- _RECORDS PROVIDED_:
* * *

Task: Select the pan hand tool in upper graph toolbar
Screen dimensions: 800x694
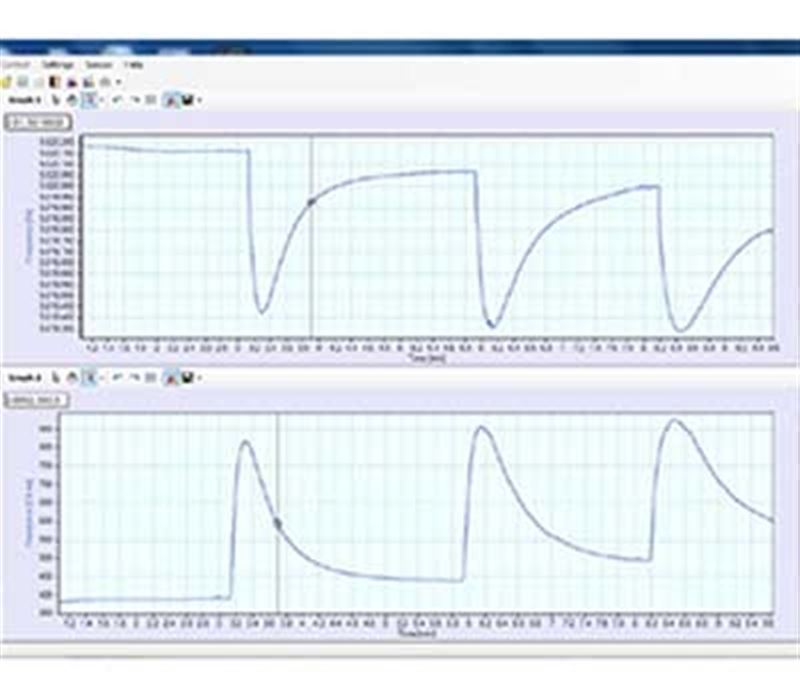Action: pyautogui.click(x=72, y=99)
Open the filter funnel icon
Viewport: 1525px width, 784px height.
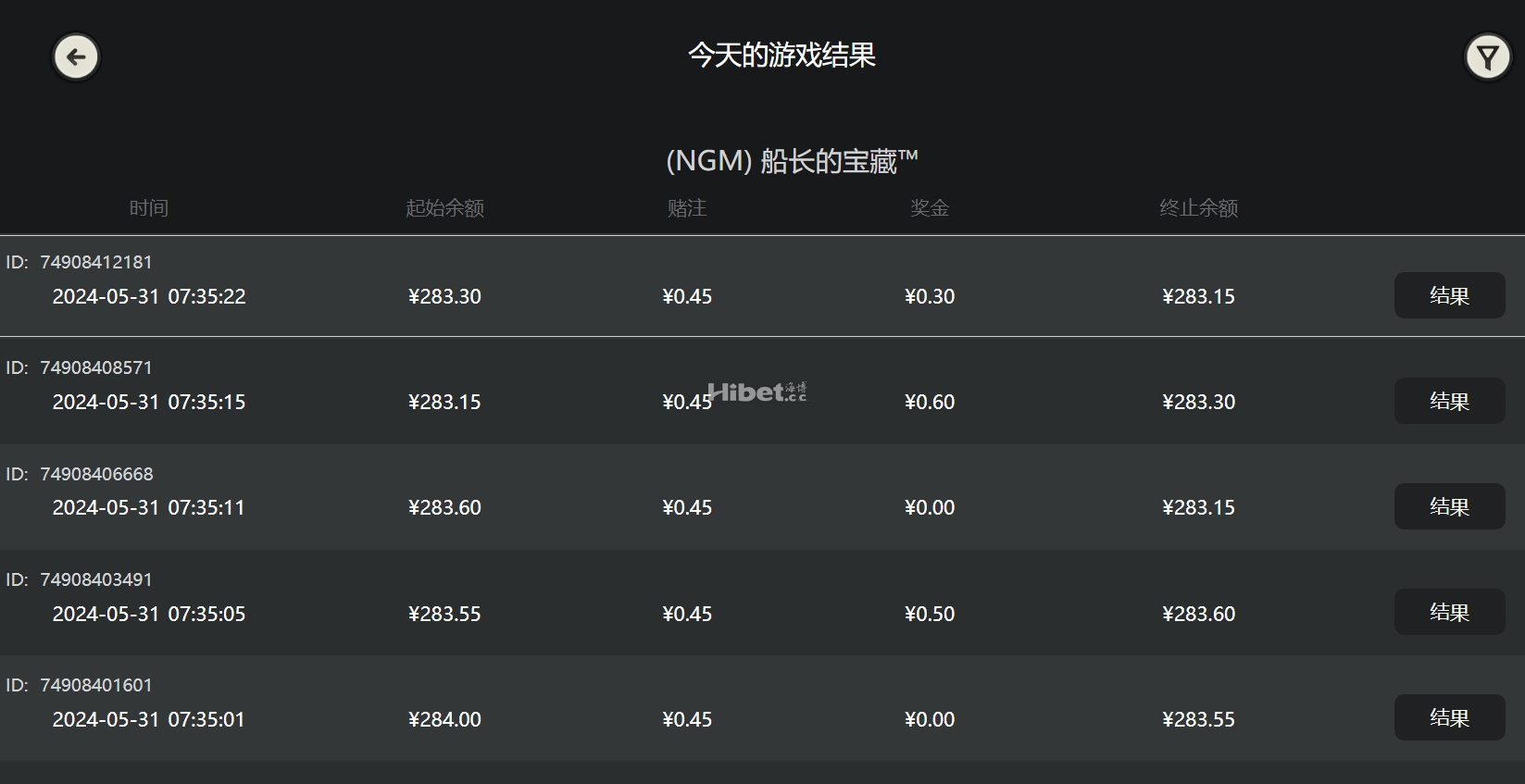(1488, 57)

* * *

Print each entry above verbatim, pictures left out.

- _RESULT OF THIS TASK_:
Task: Select the pan hand tool in upper graph toolbar
Screen dimensions: 800x694
Action: pyautogui.click(x=72, y=99)
Open the filter funnel icon
Viewport: 1525px width, 784px height.
(1488, 57)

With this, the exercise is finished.